[BEGIN DATA SUPPLIED]

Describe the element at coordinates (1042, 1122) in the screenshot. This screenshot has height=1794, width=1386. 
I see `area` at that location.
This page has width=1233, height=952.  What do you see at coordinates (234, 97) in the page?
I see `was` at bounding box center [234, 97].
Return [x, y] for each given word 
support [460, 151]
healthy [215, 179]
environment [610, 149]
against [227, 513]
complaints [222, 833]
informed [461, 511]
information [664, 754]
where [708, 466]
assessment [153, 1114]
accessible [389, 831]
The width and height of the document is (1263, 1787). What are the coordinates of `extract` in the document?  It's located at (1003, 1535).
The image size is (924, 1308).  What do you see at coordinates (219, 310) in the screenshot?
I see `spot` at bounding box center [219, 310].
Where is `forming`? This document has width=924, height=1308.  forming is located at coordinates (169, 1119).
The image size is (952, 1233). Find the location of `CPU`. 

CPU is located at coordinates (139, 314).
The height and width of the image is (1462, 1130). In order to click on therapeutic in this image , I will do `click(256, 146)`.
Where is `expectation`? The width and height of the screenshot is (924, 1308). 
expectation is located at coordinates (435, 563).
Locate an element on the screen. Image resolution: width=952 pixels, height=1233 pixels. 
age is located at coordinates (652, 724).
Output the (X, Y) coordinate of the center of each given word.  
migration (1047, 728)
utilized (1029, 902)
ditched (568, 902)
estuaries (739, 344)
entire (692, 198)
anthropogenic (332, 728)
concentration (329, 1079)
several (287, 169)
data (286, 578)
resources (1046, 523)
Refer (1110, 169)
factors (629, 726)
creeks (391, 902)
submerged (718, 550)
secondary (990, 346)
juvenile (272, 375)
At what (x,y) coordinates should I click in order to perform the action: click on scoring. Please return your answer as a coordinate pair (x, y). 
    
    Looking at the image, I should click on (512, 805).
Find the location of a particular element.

[END DATA SUPPLIED]

• **EXERCISE PROMPT**: Reproduce the rows verbatim, from the start through the line containing "against [227, 513]".

• **TASK RESULT**:
Describe the element at coordinates (1042, 1122) in the screenshot. This screenshot has height=1794, width=1386. 
I see `area` at that location.
This page has width=1233, height=952.  What do you see at coordinates (234, 97) in the page?
I see `was` at bounding box center [234, 97].
Return [x, y] for each given word 
support [460, 151]
healthy [215, 179]
environment [610, 149]
against [227, 513]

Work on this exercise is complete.